» Work task 1: From the forum thread on technological stagnation, quote the passage between "## Richard Thomas" and "as much energy.", inclusive.
» Work task 2: In the forum thread on technological stagnation, what does Richard Thomas say has advanced a ton in the past 5 years?

» Text under study:

==================================================

We think the Internet has changed the world now? We ain't seen nuthin yet!


----------



## Richard Thomas (May 14, 2016)

We will NOT have technological stagnation. The last 20 years have been amazing by themselves and there's really not indication that we are on the verge of any kind of stagnation. Artificial intelligence and robotics will definitely advance at a fairly fast pace over the next 50 years. That's going to happen. As is massive adoption of virtual reality. 

We focus so much on advances in energy production but I see the huge potential of energy saving. Light bulbs alone have advanced a ton in the past 5 years. If we can get those kind of energy advancements in other things we'll be moving in the right direction. We won't need huge energy sources if we simply don't need as much energy.


----------



## Lew Rockwell Fan (May 14, 2016)

Gumboot said:


> I think there will be technological stagnation as I am anticipating the collapse of liberal western civilisation in the next 100 years.
> 
> My prediction is that China's increasing demand for resources will draw it into conflict with the west, and that this conflict will undermine western civilisation and end the USA's economic and political dominance. Conflict will result in a sudden explosion of modernisation in China (much as happened to the USA during WW2) which will result in their ascendary as the global super power, and an explosion in their already impressive population. These post-war Chinese "baby boomers" will drive social and technological advancements over their lifetime in the same way that the post WW2 baby boomers of the USA have driven social and technological development over the last 60 years.


That certainly doesn't sound like "technological stagnation". It just sounds like the center of greatest activity moving. That's happened before. Mid-E > Egypt > Crete > Greece > Italy > Constantinople > Italy (hey, you've had 2 turns!) > Pretanic Isles > U. S. or something rather like that. Hasn't been a catastrophe yet. It doesn't even sound like "the collapse of . . . western civilization" in any but a narrow, literal, and rather unimportant geographical sense. Now "the collapse of liberal western civilization" - that's already happened. Democracy, demagoguery, and electorates too irresponsible to educate themselves, have all but killed liberalism. The vestiges shrink alarmingly in the West. As a classic liberal (no, not a leftist - Newspeak be darned, the left isn't liberal, and neither is the right) I regret it, but it is true. If liberalism has a future, and the world is not to become "a boot stamping on a human face - forever" ATM it looks just as likely to be in China or Russia as it is in the U.S. or U.K. I actually think the best hope for liberalism is for some of us to get away from Earth before the boot is totally inescapable.

==================================================

(Stored records)
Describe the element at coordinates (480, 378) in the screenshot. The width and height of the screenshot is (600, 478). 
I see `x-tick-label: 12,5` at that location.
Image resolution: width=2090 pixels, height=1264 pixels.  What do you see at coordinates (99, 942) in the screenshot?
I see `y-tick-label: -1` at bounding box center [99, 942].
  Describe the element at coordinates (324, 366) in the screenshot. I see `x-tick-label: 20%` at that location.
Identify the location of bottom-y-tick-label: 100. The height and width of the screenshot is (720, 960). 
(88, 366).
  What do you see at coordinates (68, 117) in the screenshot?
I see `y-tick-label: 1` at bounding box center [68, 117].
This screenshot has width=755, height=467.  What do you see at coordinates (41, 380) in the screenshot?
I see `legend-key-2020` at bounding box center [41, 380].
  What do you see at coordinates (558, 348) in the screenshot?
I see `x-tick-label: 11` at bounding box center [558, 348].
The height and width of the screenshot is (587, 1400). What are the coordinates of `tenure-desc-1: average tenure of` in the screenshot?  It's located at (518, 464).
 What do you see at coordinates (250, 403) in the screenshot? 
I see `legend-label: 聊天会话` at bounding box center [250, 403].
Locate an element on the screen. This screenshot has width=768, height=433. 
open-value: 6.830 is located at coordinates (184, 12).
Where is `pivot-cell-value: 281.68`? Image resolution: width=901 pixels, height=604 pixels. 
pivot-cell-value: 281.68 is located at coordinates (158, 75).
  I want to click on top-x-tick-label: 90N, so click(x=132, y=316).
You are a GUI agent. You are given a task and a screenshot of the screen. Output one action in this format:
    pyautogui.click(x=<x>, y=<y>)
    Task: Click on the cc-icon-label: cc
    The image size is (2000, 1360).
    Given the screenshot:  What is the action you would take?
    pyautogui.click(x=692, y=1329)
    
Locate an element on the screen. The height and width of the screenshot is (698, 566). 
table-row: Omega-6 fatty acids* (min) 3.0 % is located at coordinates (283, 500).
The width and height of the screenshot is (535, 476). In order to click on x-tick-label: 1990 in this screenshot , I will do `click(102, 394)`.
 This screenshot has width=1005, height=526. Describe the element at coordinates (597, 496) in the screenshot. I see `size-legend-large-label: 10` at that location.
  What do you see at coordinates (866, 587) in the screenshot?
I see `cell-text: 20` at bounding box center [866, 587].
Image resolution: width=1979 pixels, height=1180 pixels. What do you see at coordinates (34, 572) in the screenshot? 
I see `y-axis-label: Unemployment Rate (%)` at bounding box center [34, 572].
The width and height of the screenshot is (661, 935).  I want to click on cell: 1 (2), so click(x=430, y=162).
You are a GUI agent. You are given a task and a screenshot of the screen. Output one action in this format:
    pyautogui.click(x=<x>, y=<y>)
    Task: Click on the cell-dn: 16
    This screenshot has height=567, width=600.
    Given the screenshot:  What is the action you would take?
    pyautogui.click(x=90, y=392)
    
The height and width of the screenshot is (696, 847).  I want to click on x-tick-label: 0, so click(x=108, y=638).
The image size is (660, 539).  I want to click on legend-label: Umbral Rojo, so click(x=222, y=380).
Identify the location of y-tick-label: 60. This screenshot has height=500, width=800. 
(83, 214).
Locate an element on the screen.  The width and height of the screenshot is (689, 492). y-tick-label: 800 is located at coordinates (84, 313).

==================================================

» Task solution 1:
## Richard Thomas (May 14, 2016)

We will NOT have technological stagnation. The last 20 years have been amazing by themselves and there's really not indication that we are on the verge of any kind of stagnation. Artificial intelligence and robotics will definitely advance at a fairly fast pace over the next 50 years. That's going to happen. As is massive adoption of virtual reality. 

We focus so much on advances in energy production but I see the huge potential of energy saving. Light bulbs alone have advanced a ton in the past 5 years. If we can get those kind of energy advancements in other things we'll be moving in the right direction. We won't need huge energy sources if we simply don't need as much energy.

» Task solution 2: Light bulbs.